The New York-based investment bank reported a net loss of $33.5m (£22m), or 38 cents per share, compared with a year-earlier loss of $53.5m, or 77 cents per share. But excluding about $100m in non-recurring charges, the bank, whose former chief executive Bruce Wasserstein died last year, earned 46 cents a share, compared with the average forecast of 38 cents per share.
“Our first quarter results... show continued strength and momentum in both our Financial Advisory and Asset Management businesses as we enter the gradual upturn of the next cycle,” Kenneth Jacobs, who replaced Wasserstein, said in the company’s earnings announcement.
The company’s first-quarter work included Kraft Foods’ acquisition of Cadbury and the sale of its North America pizza business to Nestle, along with ING’s sale of its three US broker-dealers to Lightyear Capital.

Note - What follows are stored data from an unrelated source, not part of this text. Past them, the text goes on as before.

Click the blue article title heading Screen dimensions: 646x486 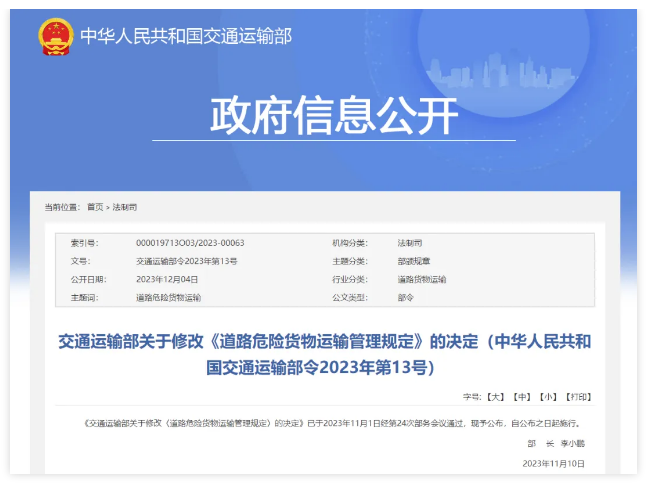(x=325, y=354)
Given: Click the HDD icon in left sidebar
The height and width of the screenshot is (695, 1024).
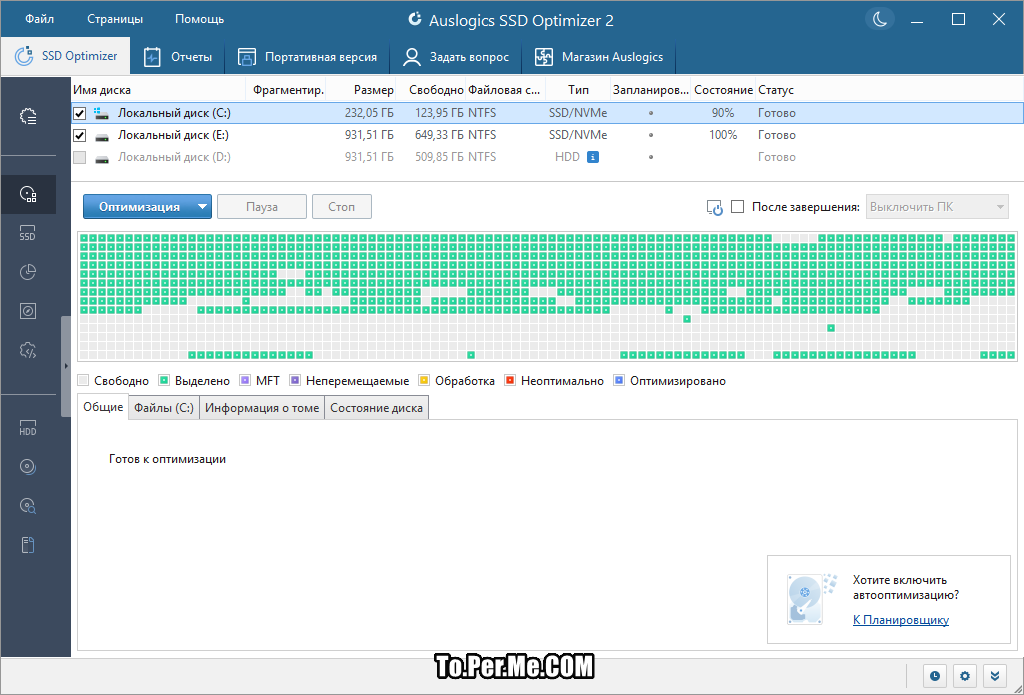Looking at the screenshot, I should click(28, 429).
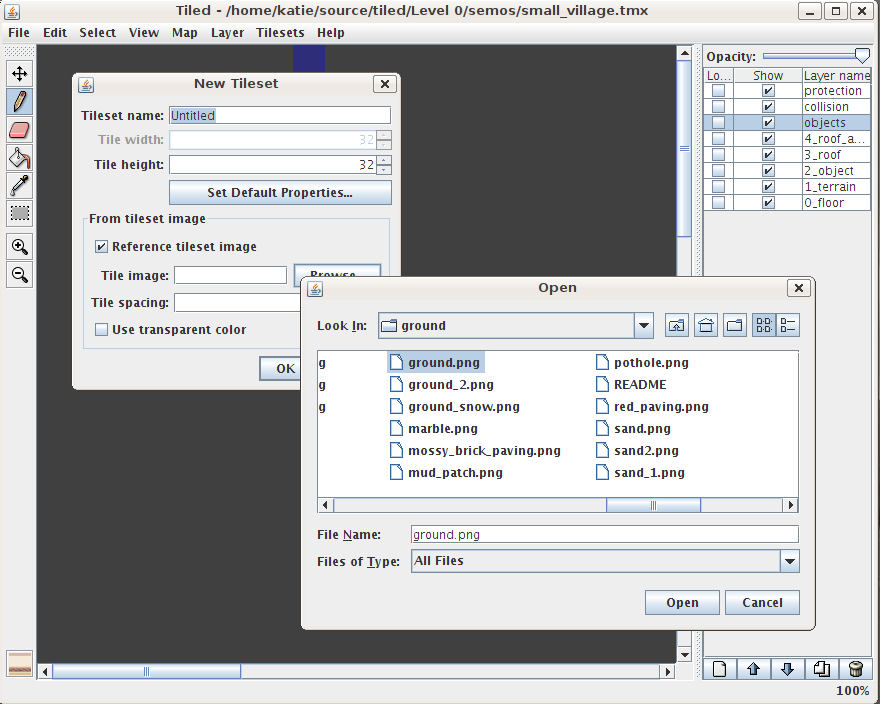Click the delete layer trash icon

pos(855,669)
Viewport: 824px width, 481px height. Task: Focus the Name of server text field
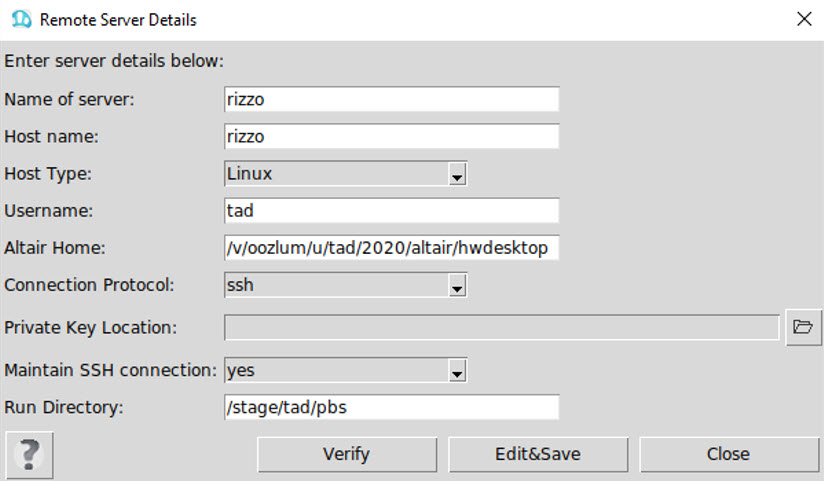pyautogui.click(x=392, y=99)
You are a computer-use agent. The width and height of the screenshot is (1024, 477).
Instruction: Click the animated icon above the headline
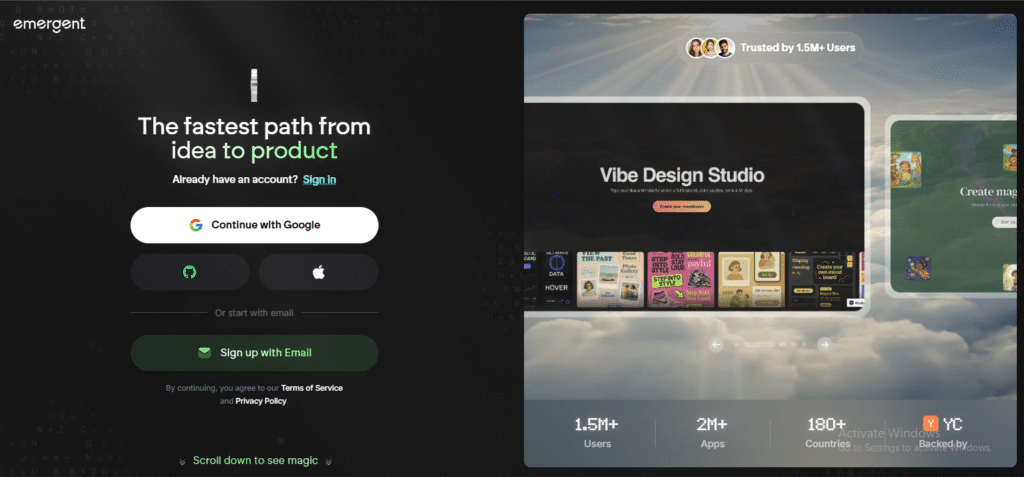click(254, 84)
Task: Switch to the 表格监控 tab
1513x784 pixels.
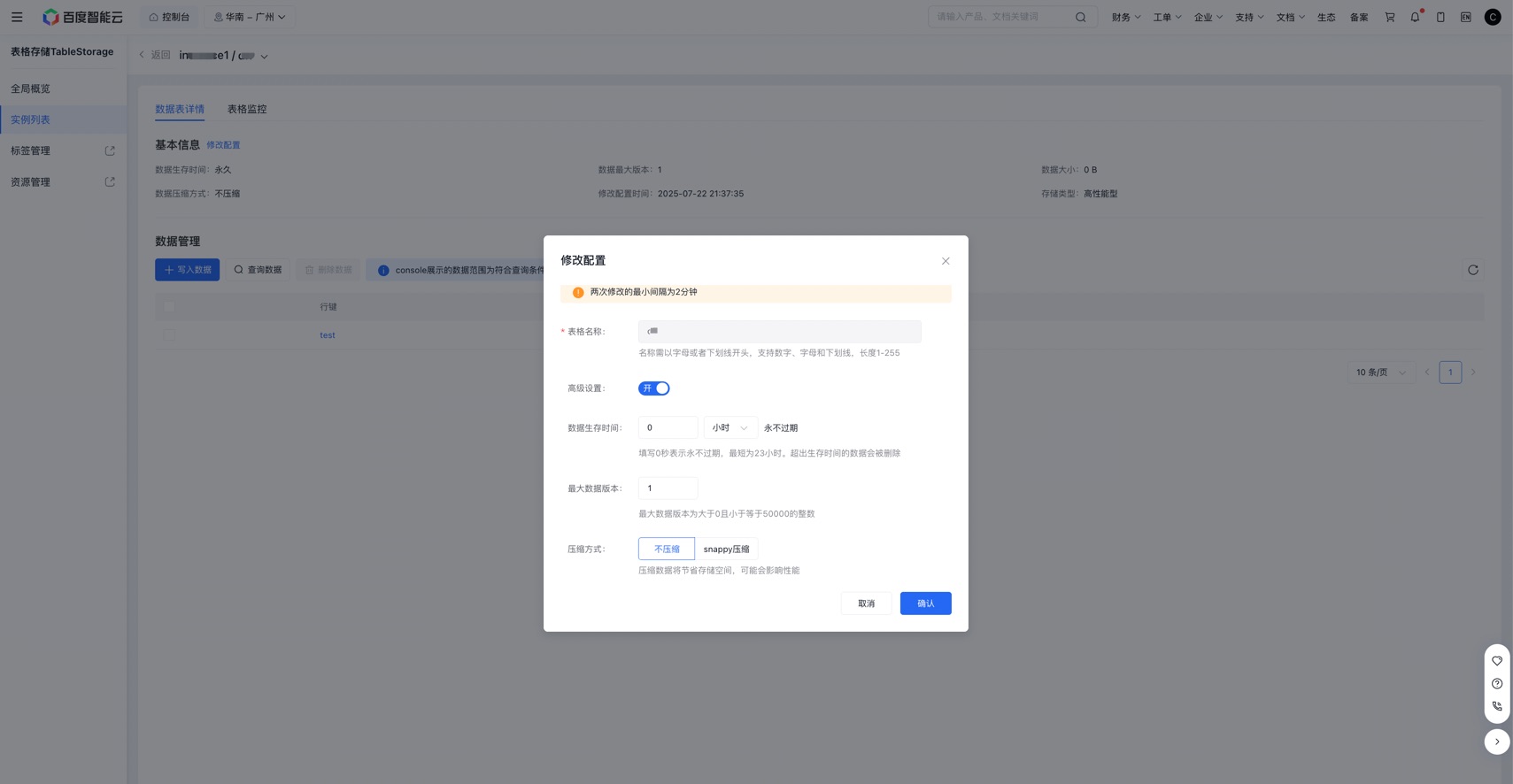Action: click(x=247, y=109)
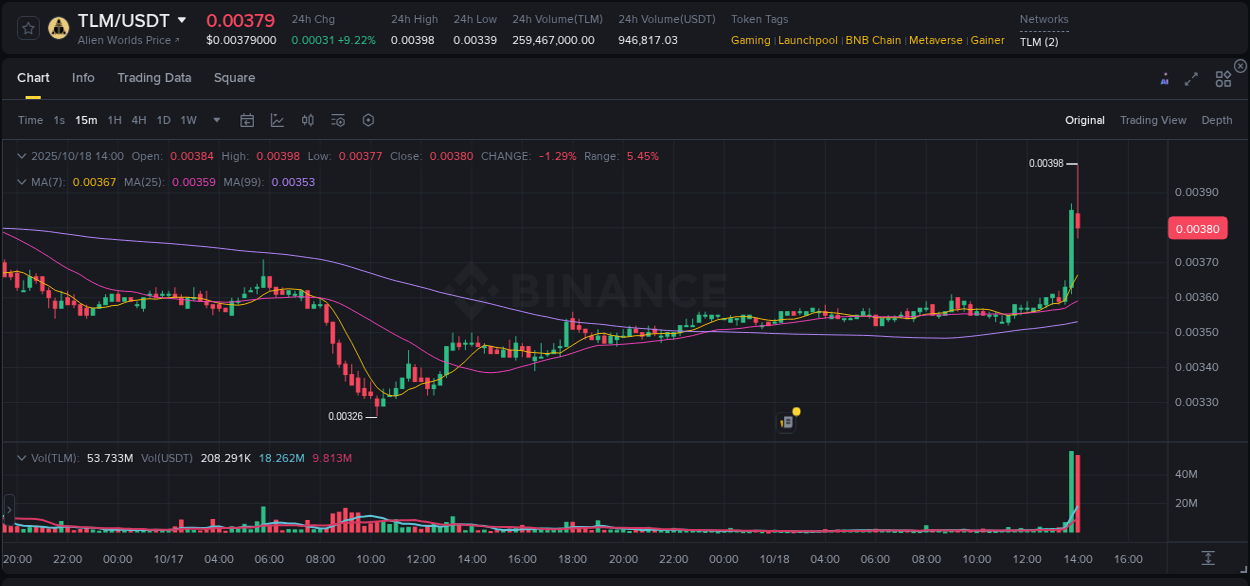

During the period, Lazard recorded $87m in one-time personnel expenses, as part of a previously announced staffing reduction and selective recruiting effort. Lazard reported first-quarter net operating income of $77m after excluding the charges. Total revenue increased 66 per cent, to $459m from $276m a year ago.
Lazard has pushed to curb expenses while increasing revenues in an effort to return to more traditional, pre-crisis profit levels. Lazard’s compensation ratio – a key measure used by Wall Street investment banks as their largest expense -- declined to 60.3 per cent after excluding the special one-time charges, from 74.6 per cent last year.